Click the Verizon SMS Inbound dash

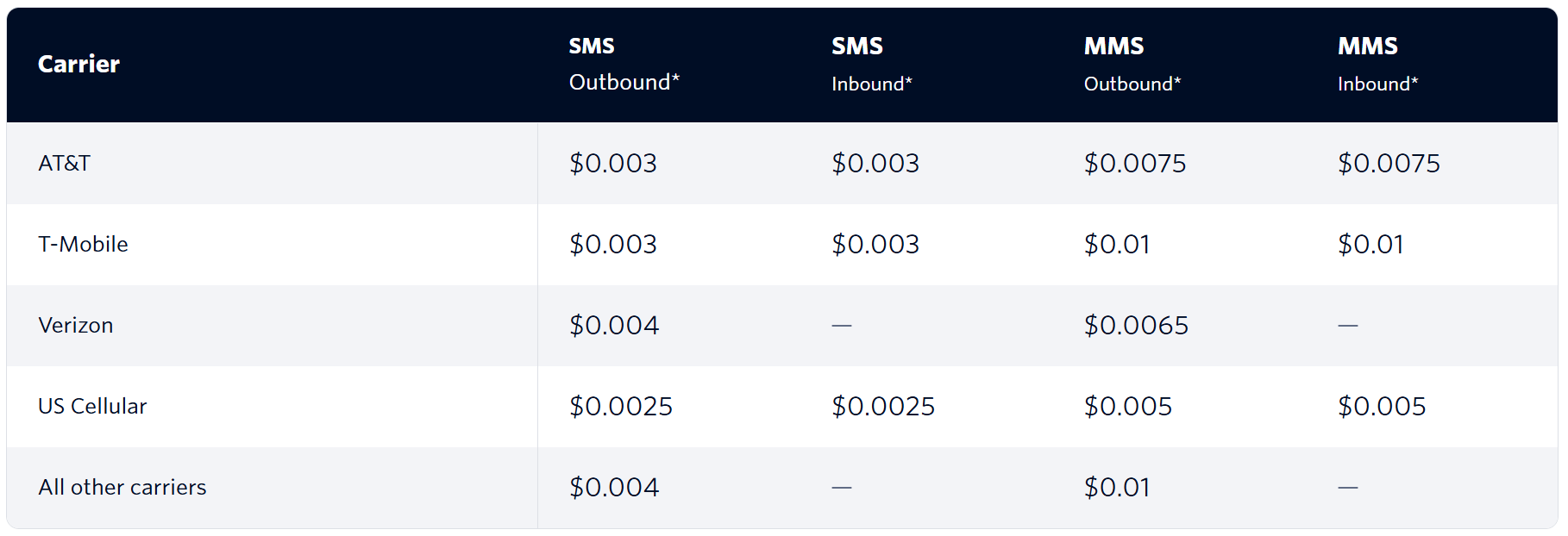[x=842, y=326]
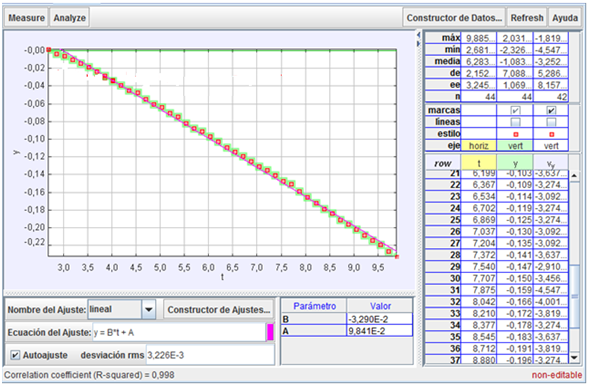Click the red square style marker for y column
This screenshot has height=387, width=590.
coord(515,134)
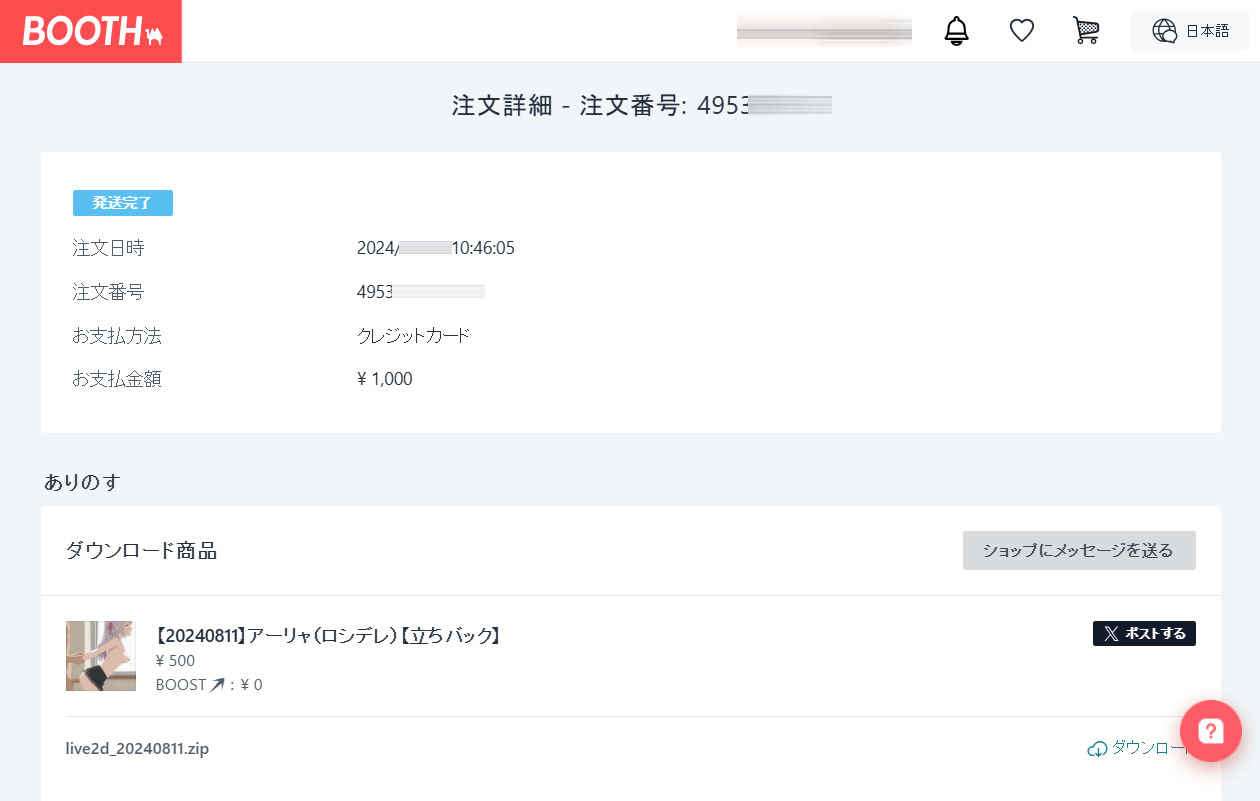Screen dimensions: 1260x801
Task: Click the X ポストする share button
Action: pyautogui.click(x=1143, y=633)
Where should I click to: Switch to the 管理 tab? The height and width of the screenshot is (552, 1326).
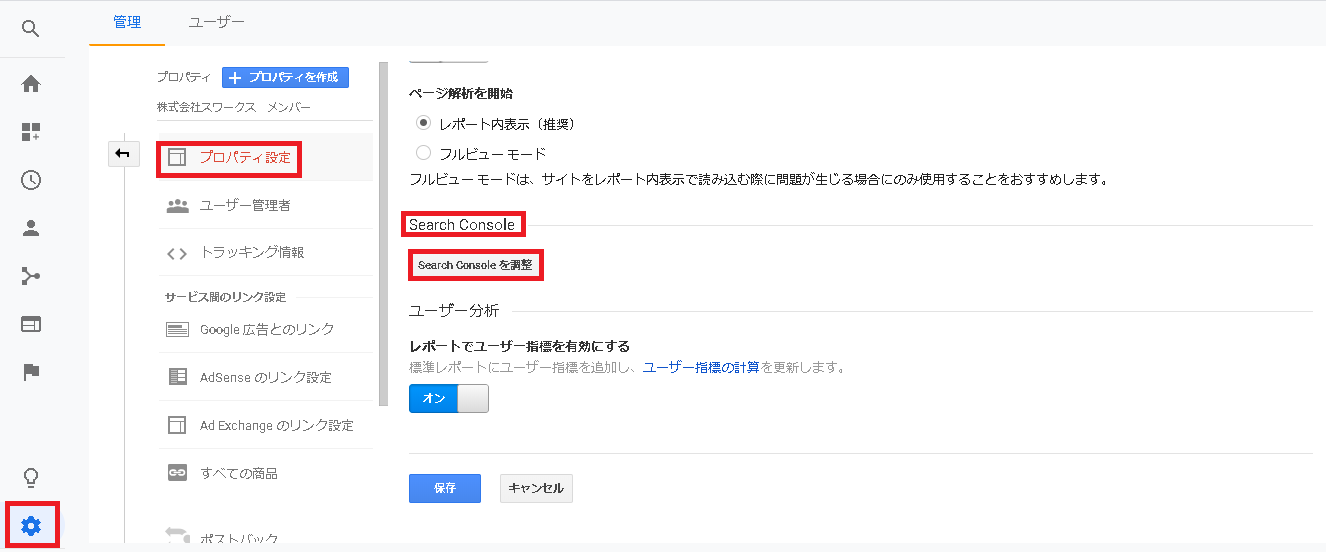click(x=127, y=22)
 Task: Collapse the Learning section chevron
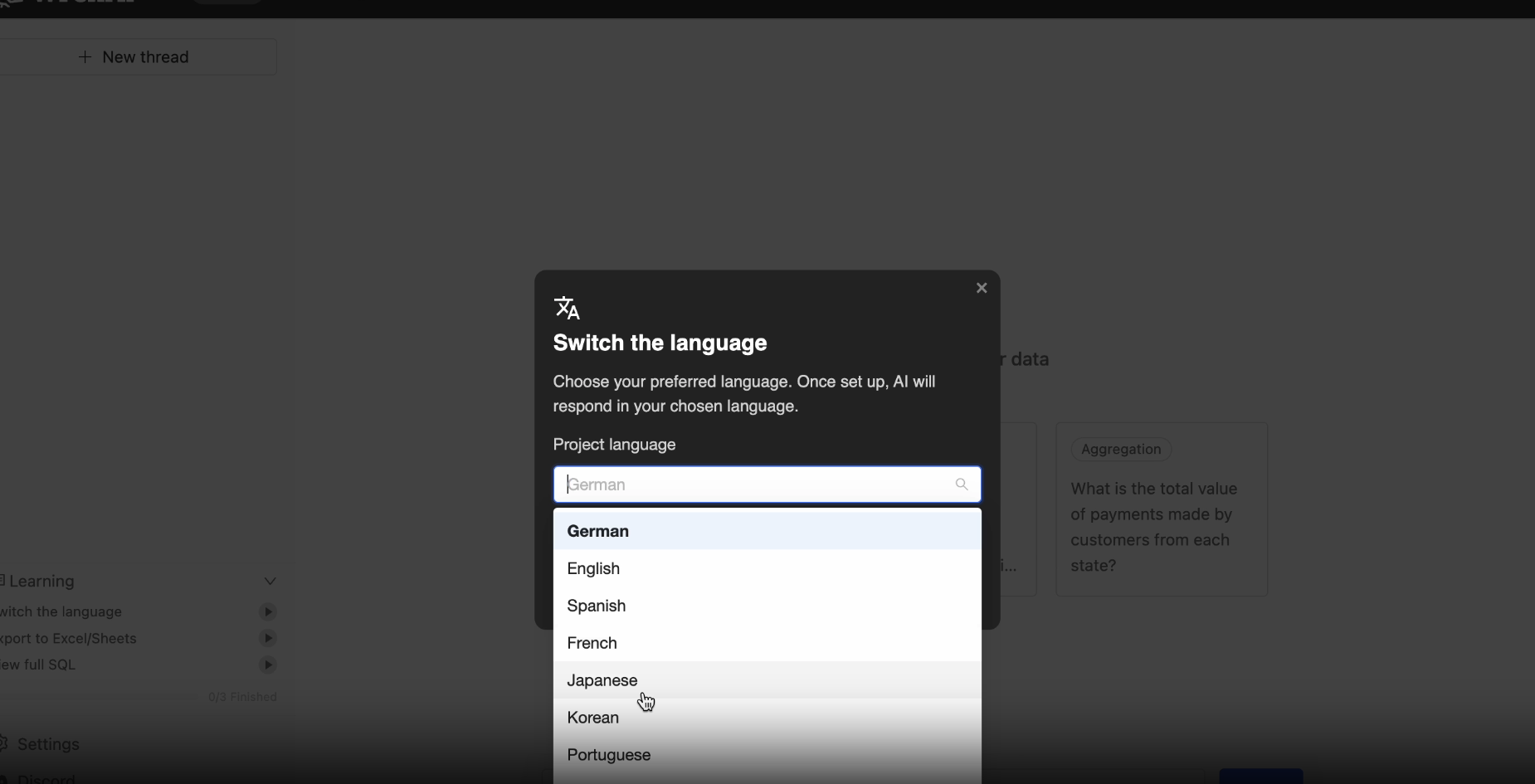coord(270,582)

────

State how many lines in the items above contain the word "width". Give only the number.

2